Lokasinya berada di RT 02 RW 01 Kampung Kedawung, Dusun Sidomulyo, Desa Sidomulyo, Kecamatan/Kabupaten Pangandaran, Jawa Barat. Meski tinggal di sebuah kampung, galeri batik milik IRT Supriati (34) ini banyak dikunjungi wisatawan asing ketika musim libur panjang.
Bahkan, menjadi tempat workshop batik pioner untuk jenis batik tulis di Kabupaten Pangandaran. Adapun jenis batik yang dijual merupakan batik tulis dengan fokus utama kain dan pakaian siap pakai.
Adapun yang paling menonjol untuk kain batik ini bermotif Ikan Marlin dan Biota Laut. Hampir semua pesanan berkaitan dengan keberagaman Pangandaran.
Owner Mekar Batik Sejahtera Supriati mengatakan sebelumnya merupakan seorang pekerja sebagai penyanting kain batik di Pangandaran. Hanya saja, kata dia, tidak berlangsung lama memilih gulung tikar.
“Dulu saya kerja di orang menjadi penyanting, kurang lebih dari tahun 2017 sampai 2019. Di tahun itu galerinya tutup,” ucapnya.
Menurutnya, saat mengetahui galeri batik tempatnya bekerja tutup, langsung terpikirkan untuk menjadi pengrajin sendiri. “Kemudian inisiatif saya buka sendiri, alhamdulillah support, bahkan pemilik sebelumnya juga mendukung,” katanya.
Setelah itu, pada Agustus 2019 Supriati langsung mencoba peruntungan dari galeri batik kain.
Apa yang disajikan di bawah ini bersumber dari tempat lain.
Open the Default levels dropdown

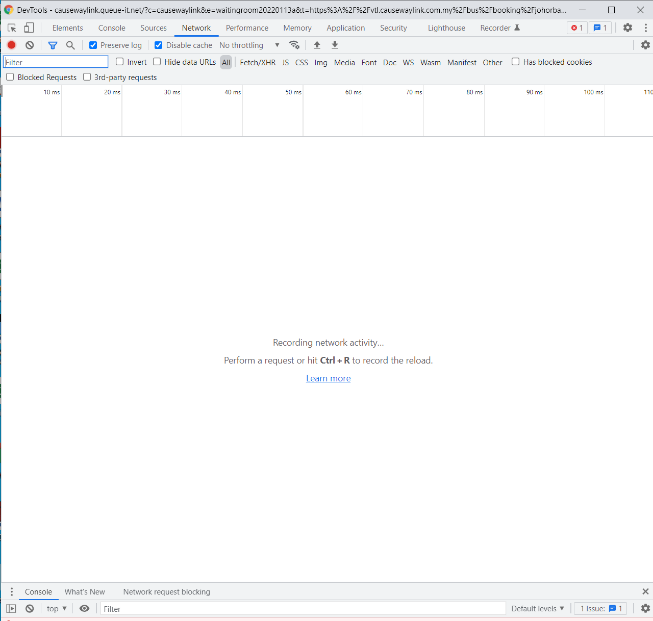click(x=537, y=608)
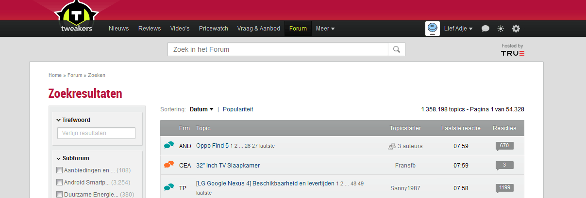Image resolution: width=586 pixels, height=198 pixels.
Task: Open the Datum sort dropdown
Action: pos(201,109)
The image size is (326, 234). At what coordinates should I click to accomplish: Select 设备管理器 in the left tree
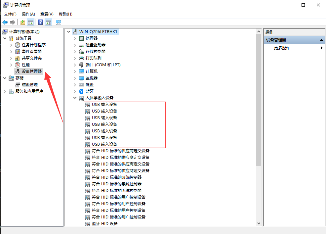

Saat mulai, ia pun hanya bermodalkan dapur rumahnya yang sempit.
“Dulu mulainya dapur dulu, kemudian pindah ke depan rumah. Alhamdulillah sekarang buka galeri depan rumahnya jadi lebih nyaman,” ucapnya.
Ia mengatakan batik mekar ini berbeda dengan batik lokal yang lainnya di Pangandaran. “Mungkin bisa disebut pioner satu-satunya yang produksi sendiri dengan metode cap dan tulis,” katanya.
Secara filosofi, nama batik mekar sejahtera diambil dari filosofi hidup bunga yang baru saja mekar tetapi bisa harum dan memberikan dampak kepada sekitar. “Ya diharapkan walaupun usaha rintisan bisa memberikan kesejahteraan bagi diri sendiri dan lingkungan sekitar,” ucapnya.
Selain itu, batik milik Supriati ini telah diminati banyak orang mulai dari pakaian batik seragam untuk instansi dan lembaga di Kabupaten Pangandaran. “Banyak dipakai oleh para pejabat juga disini, mulai dari dinas disini, Polres, Kodim sering beli kesini, ” ucapnya.
Kata Supriati, untuk motif batik miliknya difokuskan mengexplore biota laut dan pesona alam Pangandaran. “Memang dari ratusan motif selalu berkaitan dengan biota laut, karena itu khas dan rekomendasi dari bupati Pangandaran juga pak Jeje dulu waktu kesini,” katanya.